Gold price has had a wild ride
The fact that the euphoria was severely waned after the jump over the $ 3,167 brand and the gold price corrected massively. The panic of investors apparently also briefly spread to raw material investments, and some gold investors may have taken some profits in view of the strong price development of the past few months. In addition, observers suspect that in view of the descent at the financial markets in other investment classes, investors had to make part of their gold investments money.
In the meantime, Gold has recaptured the 3,000 US dollar brand per troy ounce, in principle investors in gold as crisis protection should apparently have no doubt.
German bank analysts expect the gold price rally to be continued
This also applies to experts from Deutsche Bank, who recently showed themselves extremely optimistically for further gold price development. As the Reuters news agency reports, analysts of the financial center have raised their average gold price forecasts for 2025 and 2026 to $ 3,139 or $ 3,700 per trulner ounce. The brand experts referred to the latest economic and geopolitical developments worldwide.

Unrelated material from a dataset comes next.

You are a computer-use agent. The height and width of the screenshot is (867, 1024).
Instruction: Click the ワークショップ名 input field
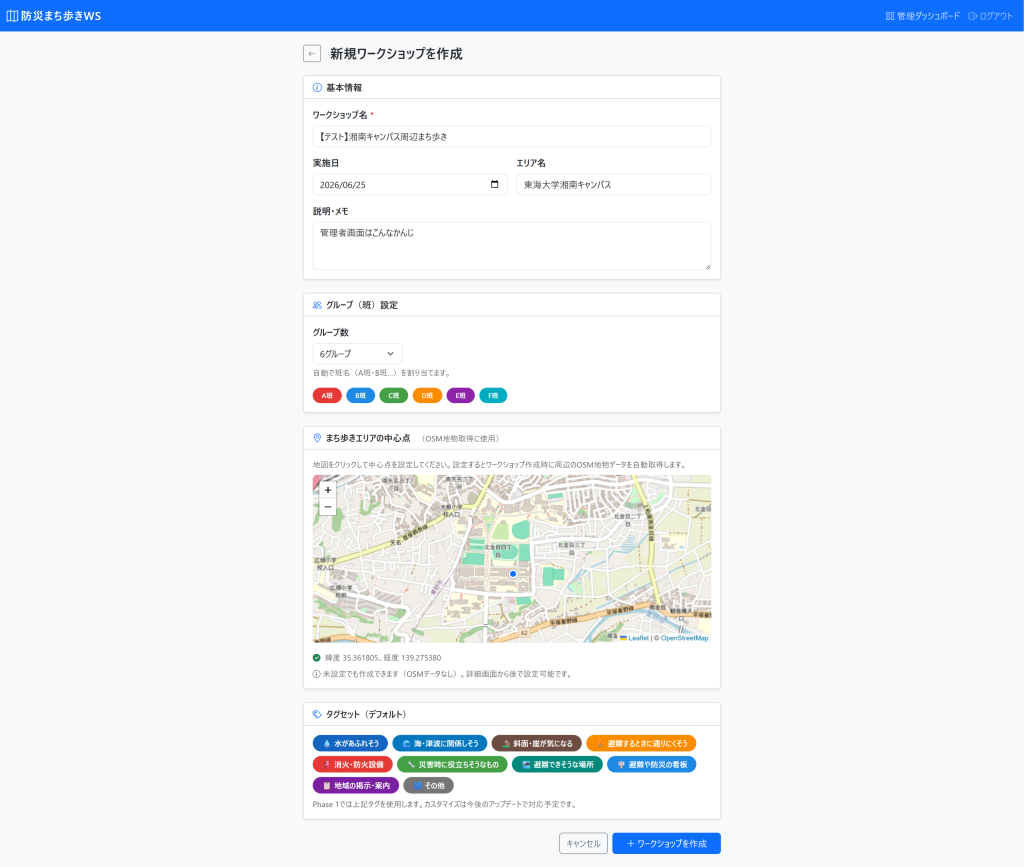pyautogui.click(x=511, y=136)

With the new price goal, Deutsche Bank is significantly Bullisher than last: the previous forecasts had $ 2,725 for $ 2025 and $ 2,900 for 2026 even below the current price level.
Trump policy nourishes recession and interest worries
According to experts, the trade war, triggered by Donald Trump, may have significantly increased the risk of recession in the USA and a possible spread to other economies. Even if Trump has announced a customs break in the meantime, uncertainty remains high. Against this background, the US Federal Reserve could see interest. In an environment of low interest rates, gold is one of the more attractive asset classes because it serves as a value memory. Historically speaking, key interest rates were often accompanied by a positive development in the gold price.
Central banks with strong demand
In addition, the German bank experts also lead the gold demand on the part of the central banks as a reason for their bullish gold price forecast. Central banks’ demand has increased from 10 percent to 24 percent of the gold market since 2022 – compared to their demand for government bonds, which only seven percent to ten percent of net emissions, according to Reuters, citing the bank.